乙4では「引火点」と「沸点」を混同した選択肢がよく出ます。どちらも温度に関する用語ですが、意味と危険性の評価軸は別です。ここでは試験で迷わないように違いを整理します。
引火点とは
引火点は、可燃性液体の蒸気に点火源を近づけたとき、着火する最低温度です。火源が必要である点が重要です。
沸点とは
沸点は、液体が沸騰し始める温度です。相変化(液体→気体)の指標であり、着火の有無とは直接同義ではありません。
何が違うのか
- 引火点: 着火しやすさの目安
- 沸点: 蒸発・気化挙動の目安
試験では、引火点が低い物質ほど火災リスクが高いという理解が頻出です。
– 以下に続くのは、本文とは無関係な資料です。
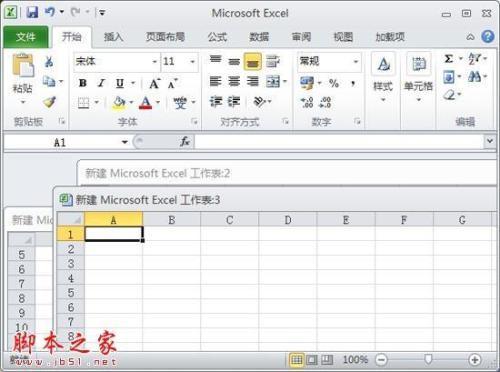Click the Format Painter brush icon
The width and height of the screenshot is (500, 372).
50,102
沸点は蒸気発生量や取り扱い条件の判断に関わります。
ひっかけ対策
- 「自然に燃える温度」は発火点
- 「火を近づけて燃える最低温度」は引火点
- 「沸騰開始温度」は沸点
この3語をセットで区別できるようにしておくと、選択肢の切り分けが速くなります。
覚え方のコツ
- 引火点: 引火(火を引き寄せる)に必要な温度
- 沸点: 沸く(気泡が出る)温度
語感と現象を結び付けると、暗記依存を減らせます。
まとめ
- 引火点は火災リスクの直接指標
- 沸点は物理的な状態変化の指標
- 発火点と合わせて3点整理が有効
温度用語の区別は、乙4の基礎得点を安定させる重要ポイントです。